Watson AI Site Reliability Engineer

Krakow, Malopolskie, PL

IBM logo
Apply now Apply later

Posted 1 month ago

Ready to grow your career in the cloud? Do you like the feeling that you are making a difference?
This is your chance to be an integral part of a dynamic team of talented professionals deploying and maintaining innovative, industry-leading, cloud-based software.
Site Reliability Engineering (SRE) is an engineering discipline that combines software and systems engineering to build and run large-scale, massively distributed, fault-tolerant systems. SRE is a key role in our growing and dynamic IBM Watson Cognitive AI business on Cloud. This technical role is focused on deploying, maintaining, and automating wide ranges of operational tasks for the IBM Watson Cognitive AI services on IBM Cloud environments. You will work collaboratively with the entire cloud organization and IBM vendors to support, maintain, and operationally improve the reliability of the application.

Your Role and Responsibilities
Watson AI Site Reliability Engineer responsible for:
providing Production environment support and deployment for IBM Cloud public regions and dedicated environments.
developing SLA/SLOs for the Watson AI services by monitoring availability and taking a holistic view of system health.
driving incident management process and support a blameless post-mortems culture.
partnering with development teams to improve services via rigorous testing and release procedures.
developing automation for deployments, upgrades and self-remediation.

Required Technical and Professional Expertise
You should demonstrate a mix of experience and skills in following areas:
  • 3+ yrs experience in software engineering/development, or system operations
  • Troubleshooting in production systems
  • Cloud technologies (Docker, Kubernetes and Open Shift)
  • IBM Cloud (Bluemix) UI/CLI
  • IBM Cloud stack (IAM, CloudFoundry, ALB, Ingress, Cerberus, etc)
  • COS and ICD database services (e.g. Postgres, etcd, RabbitMQ, Redis, Elastic)
  • Networking (HTTP, DataPower, TLS, Akamai, DNS) to troubleshoot network issues
  • Automation programming (Go, Python, Node.js, JavaScript, Ruby, etc)
  • Source control (Git, GitHub) and CI/CD pipeline (Jenkins, Ghenkins, Tekton, etc),
  • Strong communication skills
  • Ability to bring back learning and improvements to troubleshooting documentation or software
  • Capability to work in a global, multicultural and diverse environment
  • Ability to work for EU shift hours (06:00-14:00 UTC March to October, 07:00-15:00 UTC November to February)
  • Ability to work weekends on rotation basis

Preferred Technical and Professional Expertise
In addition knowledge/experience in any of the following would be an adventage:
  • Experience with DevOps engineering or SRE
  • Experience with developing monitoring for production components and instrumenting code for observability using New Relic, LogDNA, Sysdig, Prometeus
  • Experience automating infrastructure, testing, and deployments using tools like Ansible, Chef, or Terraform
  • Experience with PagerDuty
  • Experience using Watson AI services

About Business Unit
IBM’s Cloud and Cognitive software business is committed to bringing the power of IBM’s Cloud and Watson/AI technologies to life for our clients and ecosystem partners around the world. IBM provides you with the most comprehensive and consistent approach to development, security and operations across hybrid environments—with complete software solutions for business and IT operations, development, data science, security, and management. Our experts and software capabilities help organizations develop applications once and deploy them anywhere, integrate security across the breadth of their IT estate, and automate operations with management visibility. With IBM, you also have access to new skills and methods, governance and management approaches, and a deep ecosystem of industry experts and partners.

Your Life @ IBM
What matters to you when you’re looking for your next career challenge?
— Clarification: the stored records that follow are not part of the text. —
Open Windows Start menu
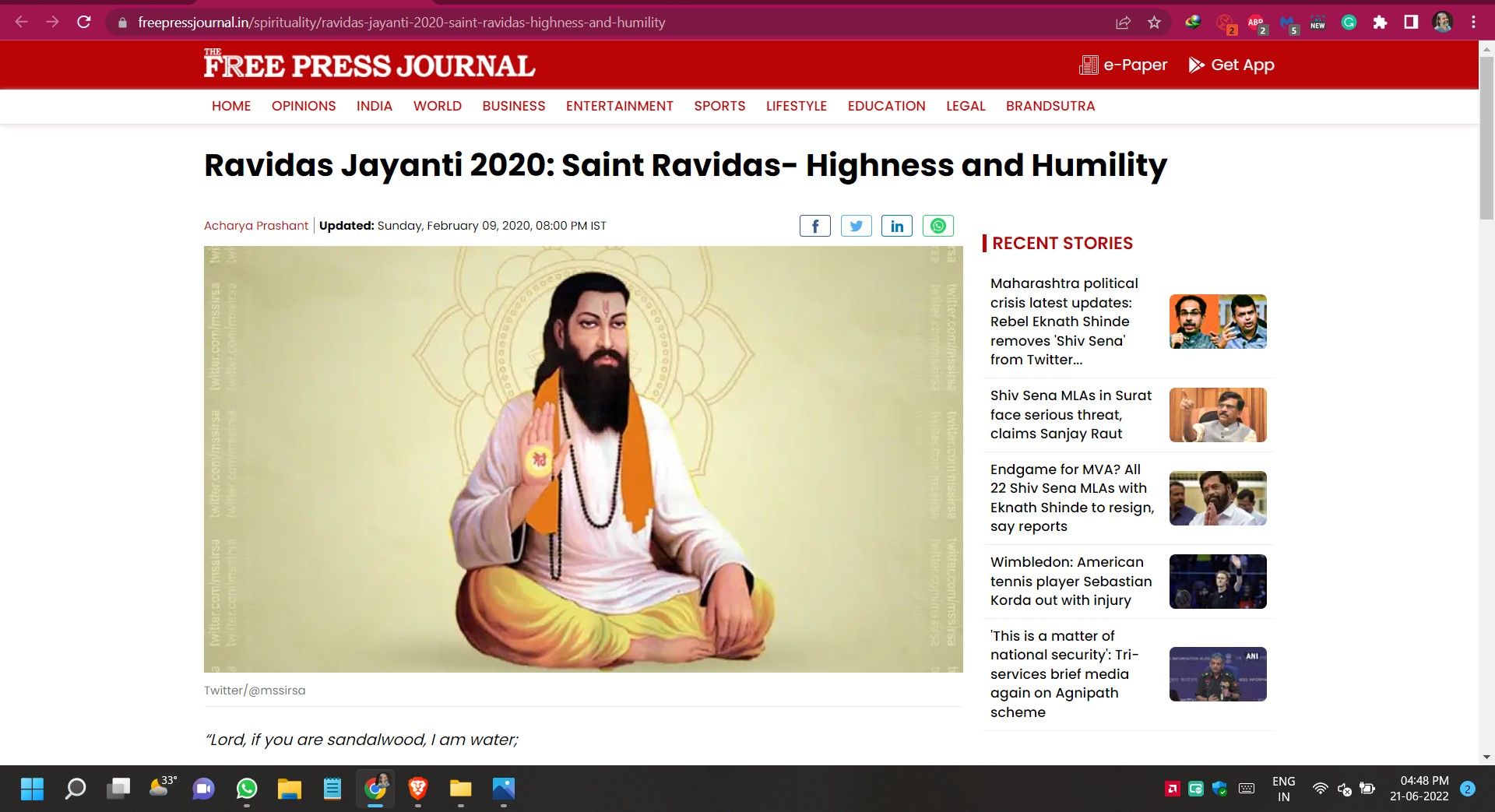This screenshot has width=1495, height=812. click(x=32, y=789)
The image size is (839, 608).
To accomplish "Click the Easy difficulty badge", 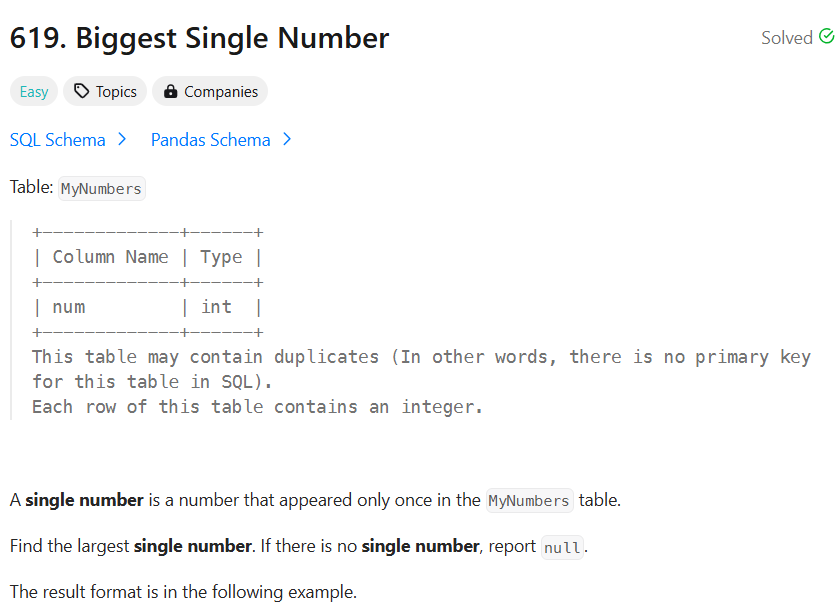I will [34, 92].
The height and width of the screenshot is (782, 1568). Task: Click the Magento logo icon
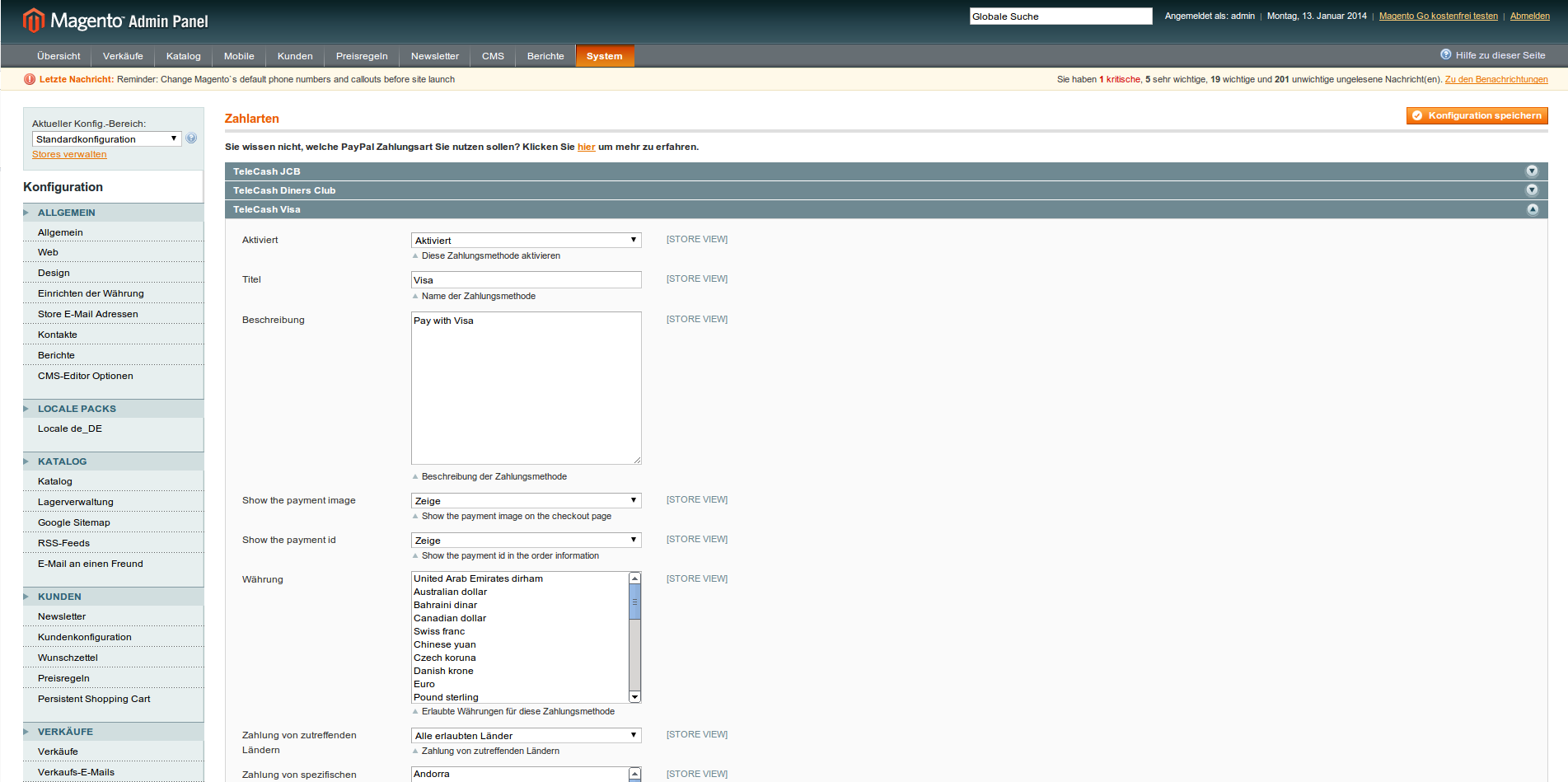pos(33,20)
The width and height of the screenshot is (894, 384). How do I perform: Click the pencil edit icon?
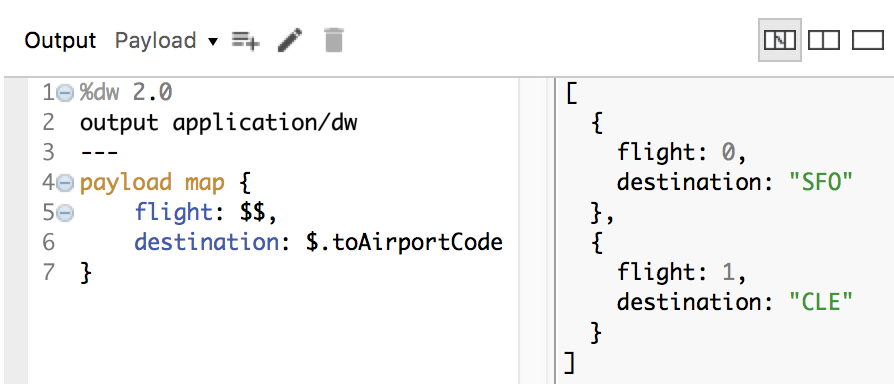click(290, 40)
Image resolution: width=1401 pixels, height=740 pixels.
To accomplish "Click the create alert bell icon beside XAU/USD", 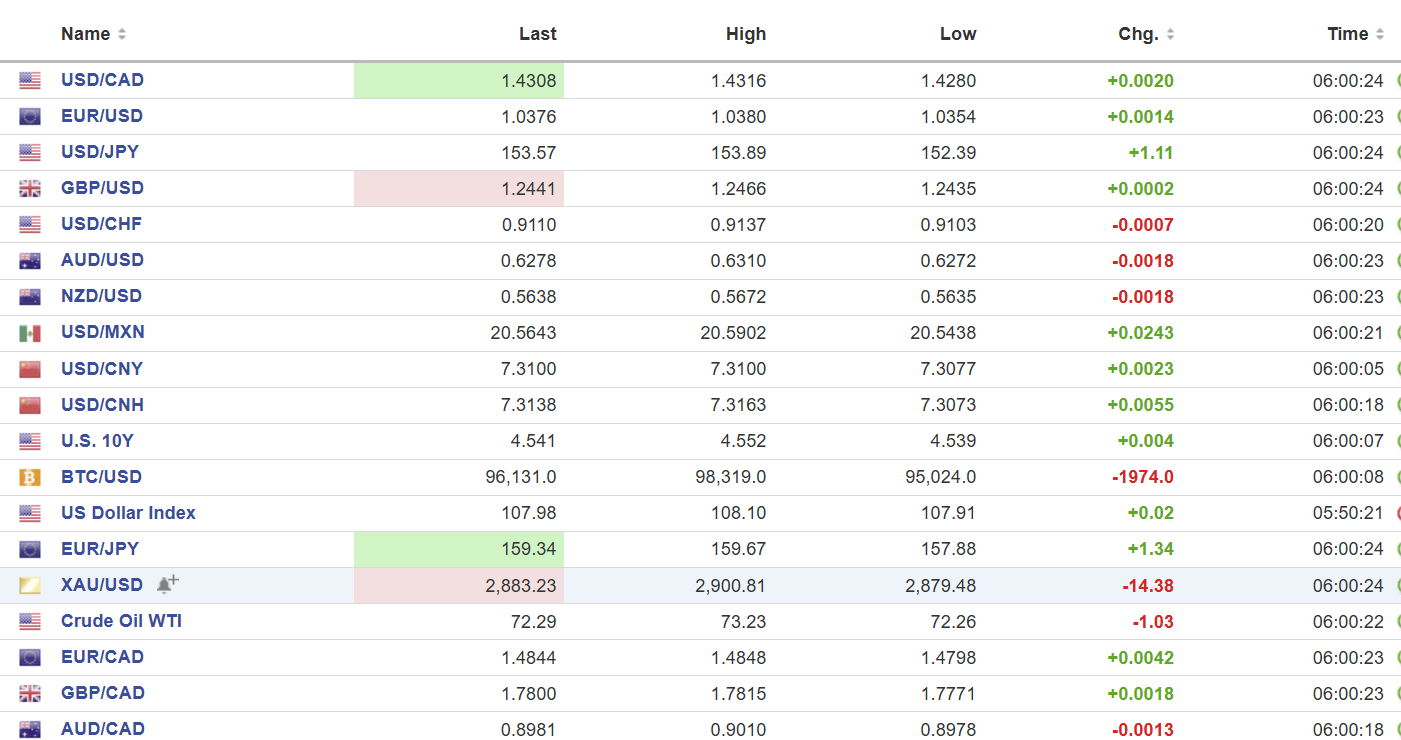I will coord(167,584).
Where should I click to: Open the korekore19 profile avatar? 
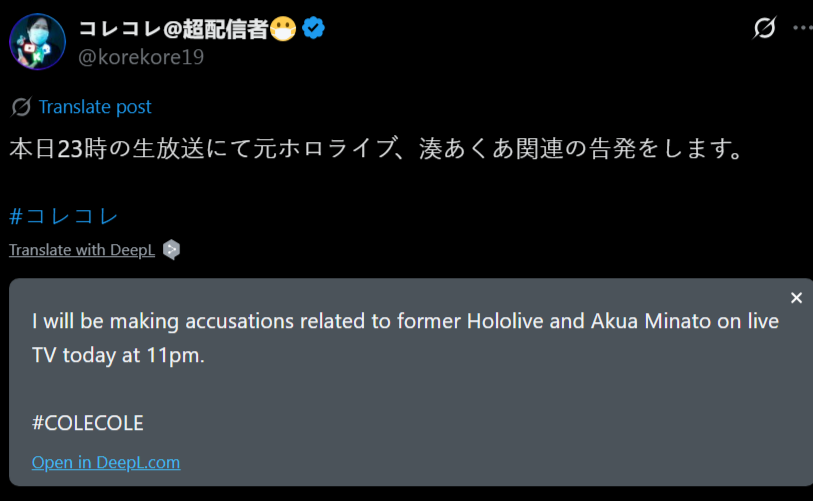(38, 43)
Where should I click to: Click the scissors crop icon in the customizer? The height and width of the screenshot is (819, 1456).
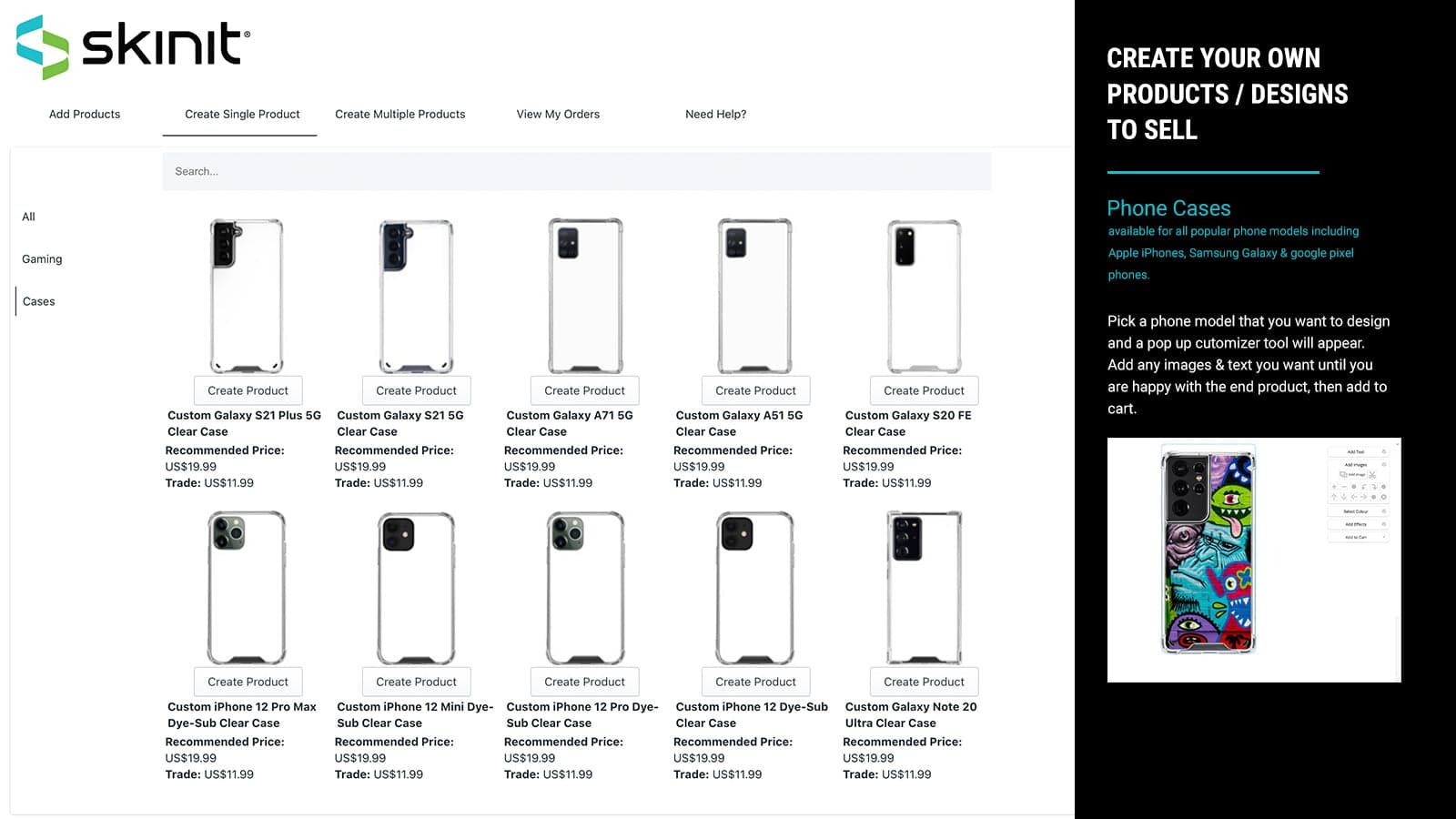(1372, 475)
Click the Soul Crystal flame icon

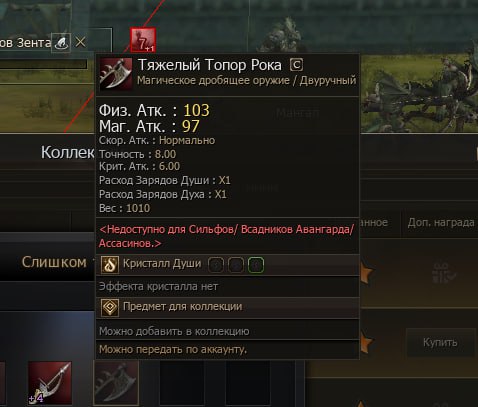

Maybe you want to get involved in work that really changes the world? What about somewhere with incredible and diverse career and development opportunities – where you can truly discover your passion? Are you looking for a culture of openness, collaboration and trust – where everyone has a voice? What about all of these? If so, then IBM could be your next career challenge. Join us, not to do something better, but to attempt things you never thought possible.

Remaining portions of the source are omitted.